Treasury Nominee Accounts for Own Tax Errors
Wednesday, January 14, 2009; Page A01
Timothy F. Geithner, the man tapped to lead the nation out of the greatest economic crisis in decades -- and who would oversee the Internal Revenue Service -- trekked to Capitol Hill yesterday to explain to senators how he made almost $43,000 worth of mistakes on his own tax returns.
As Treasury Secretary, Geithner would be tasked with directing a mammoth rescue of the nation's economy. President-elect Barack Obama selected him for the post late last year, citing his "unparalleled understanding of our current economic crisis, in all of its depth, complexity and urgency."
But on Tuesday, Geithner appeared before members of the Senate Finance Committee to argue that mistakes on his tax returns early this decade were unintentional and that he has since paid back the $42,702 he owed, including interest.
There was little evidence yesterday that Geithner's errors, which included a related disclosure about a housekeeper who worked for him briefly without proper employment documentation, would derail what has been a smooth confirmation process for Geithner, who is the president of the Federal Reserve Bank of New York.
But the revelations could delay consideration of Geithner's nomination. Late Tuesday, Republican Sens. Jim Bunning (Ky.) and Jon Kyl (Ariz.) blocked a request to proceed with his confirmation hearing Friday. Democratic lawmakers still hoped to confirm Geithner to the critical economic post before Inauguration Day.
In his appearance yesterday, Geithner told the committee that he had failed to pay Social Security and Medicare taxes because he mistakenly believed that his employer at the time, the International Monetary Fund, was deducting those taxes from his paycheck.
Several senators from both parties quickly came to Geithner's defense, saying in interviews Tuesday night that the mistakes were common and innocent and that his confirmation was not in jeopardy. Through an aide, Senate Finance Committee Chairman Max Baucus (D-Mont.) called Geithner's errors "serious" but said they do not disqualify him from being Treasury Secretary.

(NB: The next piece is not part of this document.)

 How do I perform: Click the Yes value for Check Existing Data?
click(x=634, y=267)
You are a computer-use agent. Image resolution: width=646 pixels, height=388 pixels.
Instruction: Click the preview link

"Tim came to the committee, admitted he had made some mistakes and was very contrite," said Sen. Charles E. Schumer (D-N.Y.). "In my opinion, these mistakes were not at all disqualifying."
Senate Minority Leader Mitch McConnell (R-Ky.) said he would defer judgment while Finance Committee members review a staff investigation. "The committee's taking a look at it," he said.
But the situation echoed past revelations that led to the withdrawal or rejection of Cabinet nominees. Zoe Baird, Bill Clinton's first choice for attorney general, withdrew after it was revealed she had not paid the proper taxes for her nanny.
Others who ran into trouble because of back taxes included Bobby Ray Inman, nominated by Clinton to succeed Les Aspin as Defense Secretary; Linda Chavez, who was President Bush's choice for Labor Secretary; and Bernard B. Kerik, who Bush hoped to make secretary of Homeland Security.